O “rouba, mas faz” é mais um paradoxo brasileiro. O “burro doutor” é um outro par igualmente ambíguo, tanto quanto supor que, depois de cinco séculos de abjeta escravidão africana sustentadora de traficantes e nobres, viramos, em 1889, uma república em que todos seriam iguais perante a lei!
A
transição de um sistema escravocrata para uma liberalidade republicana requer
permanentes ajustamentos. Todos destinados a evitar uma escandalosa igualdade.

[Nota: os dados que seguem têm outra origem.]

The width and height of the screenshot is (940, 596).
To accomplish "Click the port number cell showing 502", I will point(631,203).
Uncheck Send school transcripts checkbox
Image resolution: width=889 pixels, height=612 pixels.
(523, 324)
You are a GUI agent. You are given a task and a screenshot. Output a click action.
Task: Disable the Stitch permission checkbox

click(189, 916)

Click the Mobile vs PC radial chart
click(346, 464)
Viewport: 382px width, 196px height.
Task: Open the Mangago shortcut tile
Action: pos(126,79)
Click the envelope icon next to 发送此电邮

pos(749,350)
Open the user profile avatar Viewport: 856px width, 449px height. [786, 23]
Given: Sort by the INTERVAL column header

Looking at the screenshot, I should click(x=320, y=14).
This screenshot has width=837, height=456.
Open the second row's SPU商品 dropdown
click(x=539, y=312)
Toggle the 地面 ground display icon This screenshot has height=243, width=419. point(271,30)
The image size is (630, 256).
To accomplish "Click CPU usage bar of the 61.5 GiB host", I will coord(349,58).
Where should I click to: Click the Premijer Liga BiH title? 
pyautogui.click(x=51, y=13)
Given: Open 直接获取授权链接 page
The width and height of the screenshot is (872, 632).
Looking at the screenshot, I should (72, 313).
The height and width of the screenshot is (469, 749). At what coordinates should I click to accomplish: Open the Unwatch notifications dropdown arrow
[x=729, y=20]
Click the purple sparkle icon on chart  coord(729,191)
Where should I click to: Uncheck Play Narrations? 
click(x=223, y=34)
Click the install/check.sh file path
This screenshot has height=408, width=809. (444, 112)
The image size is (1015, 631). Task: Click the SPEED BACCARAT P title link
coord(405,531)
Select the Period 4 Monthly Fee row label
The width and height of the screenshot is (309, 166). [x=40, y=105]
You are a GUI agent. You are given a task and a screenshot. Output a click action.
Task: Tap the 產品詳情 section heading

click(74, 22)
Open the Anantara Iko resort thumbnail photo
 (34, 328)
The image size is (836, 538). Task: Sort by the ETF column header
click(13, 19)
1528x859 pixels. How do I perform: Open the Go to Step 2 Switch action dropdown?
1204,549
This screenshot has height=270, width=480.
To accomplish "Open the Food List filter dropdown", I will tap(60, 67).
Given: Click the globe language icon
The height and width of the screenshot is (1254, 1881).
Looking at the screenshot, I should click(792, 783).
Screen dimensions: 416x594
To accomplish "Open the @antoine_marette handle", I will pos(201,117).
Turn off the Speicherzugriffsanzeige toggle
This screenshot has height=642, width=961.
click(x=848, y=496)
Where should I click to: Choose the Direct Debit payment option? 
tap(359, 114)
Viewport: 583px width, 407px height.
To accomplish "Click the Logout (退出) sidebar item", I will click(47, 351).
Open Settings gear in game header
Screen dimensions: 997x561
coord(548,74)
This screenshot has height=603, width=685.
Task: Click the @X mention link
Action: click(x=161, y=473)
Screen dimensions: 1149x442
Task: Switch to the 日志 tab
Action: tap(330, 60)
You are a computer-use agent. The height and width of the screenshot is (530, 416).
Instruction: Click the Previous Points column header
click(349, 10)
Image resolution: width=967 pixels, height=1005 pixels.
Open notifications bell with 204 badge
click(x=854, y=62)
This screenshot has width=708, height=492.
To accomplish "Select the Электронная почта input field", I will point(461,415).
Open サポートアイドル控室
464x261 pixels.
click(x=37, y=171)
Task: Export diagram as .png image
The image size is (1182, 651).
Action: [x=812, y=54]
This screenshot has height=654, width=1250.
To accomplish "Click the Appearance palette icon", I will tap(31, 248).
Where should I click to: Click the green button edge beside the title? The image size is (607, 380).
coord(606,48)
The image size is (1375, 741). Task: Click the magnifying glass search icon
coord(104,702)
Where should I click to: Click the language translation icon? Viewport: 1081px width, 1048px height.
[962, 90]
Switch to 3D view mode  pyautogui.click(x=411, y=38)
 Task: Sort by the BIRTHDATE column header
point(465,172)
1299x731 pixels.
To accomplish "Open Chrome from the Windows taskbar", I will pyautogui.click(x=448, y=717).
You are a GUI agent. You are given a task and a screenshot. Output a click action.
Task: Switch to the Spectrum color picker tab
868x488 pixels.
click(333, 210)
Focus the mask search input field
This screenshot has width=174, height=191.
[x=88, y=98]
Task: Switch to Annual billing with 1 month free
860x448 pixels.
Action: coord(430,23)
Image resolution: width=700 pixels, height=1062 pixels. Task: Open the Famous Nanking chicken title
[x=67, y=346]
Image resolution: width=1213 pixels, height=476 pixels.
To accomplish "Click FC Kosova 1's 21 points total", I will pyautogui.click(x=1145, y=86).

Populismos autoritários, golpistas e irresponsáveis são “ajustamentos” dessa
formidável e esperançosa mudança. Ficou, porém, como uma incômoda delação do
nosso esplêndido berço aristocrático e escravocrata, um inabalável “você sabe
com quem está falando?”.
Esse
abusivo desmascaramento de um profundo senso hierarquizado, segundo o qual
todos deveriam saber pelo “jeito” ou aparência (o escravo era — ou deveria ser
— preto!) com quem se fala. Tal pressuposto está no centro dos nossos
preconceitos.
Quando
uma “pessoa de cor”, insegura ou malvestida tem um comportamento igualitário,
ela rompe com o código de humildade e submissão instruído a chibata, favor e
miséria. A igualdade nua e crua é, no Brasil, uma ousadia ou insulto.
Não
somos conscientemente contra a igualdade, mas a calibramos inconscientemente,
revelando como — apesar de todas as demagógicas afirmações igualitárias — há
superiores (ou donos) em toda parte.
A
democracia deixa de ser a bússola da vida pública para virar mais um populismo:
coisa fácil e boa de falar, mas difícil de viver. E, de quebra, legitimadora do
roubar. Ressurge o fundo hierarquizado e familístico do sistema, fraturando sua
superfície igualitária.
Globalização
com pandemia explodiu as perfeições do “lá fora”, porque o lá que era perfeito
e o cá, sempre atrasado, ficam parecidos. A globalização é antropológica: ela
obriga a comparar, e o estranhamento revela modos diversos de conceber estilos
sociais diante do inesperado, da doença, da morte e, agora, da cura! A
irracionalidade e a incompetência surgem em tempo real, revelando inteligências
e burrices nacionais e internacionais.
No
meio do caos, percebemos que, quanto mais temos Estado e burocracia
legistocrática, mais surgem familismo, compadrio e dinastia política. Se
fizermos uma genealogia do poder à brasileira, ficaríamos assombrados com a
magnitude dos elos de sangue que correm pelas veias das nossas elites. O
impessoal — como, outra vez, mostra esta eleição — não disciplina o pessoal.
Sugeri
que o personalismo de Donald Trump “brasilianizava”, canibalizando a América
das leis e instituições. Canibalismo rotineiro no Brasil, que muda a lei para
soltar o ladrão e, assim, destrói instituições.
Lá
— apesar de Trump —, o entendimento de que as leis são para todos; aqui, o
entendimento é que quem segue regras é inferior ou otário. Os superiores e os
malandros não as seguem justamente porque têm o poder de driblá-las,
inventá-las e modificá-las. Preciso lembrar o foro privilegiado e os recursos
infinitos que fazem as fortunas dos causídicos e levam a duvidar da existência
da democracia?
O
“sabe com quem está falando?” não é somente um brasileirismo, é a prova de um
duelo permanente entre interesses e éticas, sem as quais evapora-se a ordem
democrática. E o centro da desordem nacional é, exceto no futebol, a
sistemática mudança das regras em função de projetos populistas, vale dizer: pessoais.
Lá,
o “você sabe com quem está falando?” mostra que uma pessoa tipo Trump não tem
consciência do seu papel, pois não sabe quem é. Aqui, porém, saber com quem se
fala e conhecer o próprio lugar é uma obrigação. Debaixo de uma igualdade
popularesca, há sempre um superior (branco ou rico) e um inferior (preto e
pobre).
P.S.: O Instituto do Patrimônio Histórico e Artístico Nacional sofre com um oficializado “você sabe com quem está falando?”, agredido com uma ofensiva perda de autonomia. Patrimônio nacional (que tem a ver com a nossa identidade) não pode ser também polarizado pelo bolsonarismo. Se for, esvazia-se institucionalmente.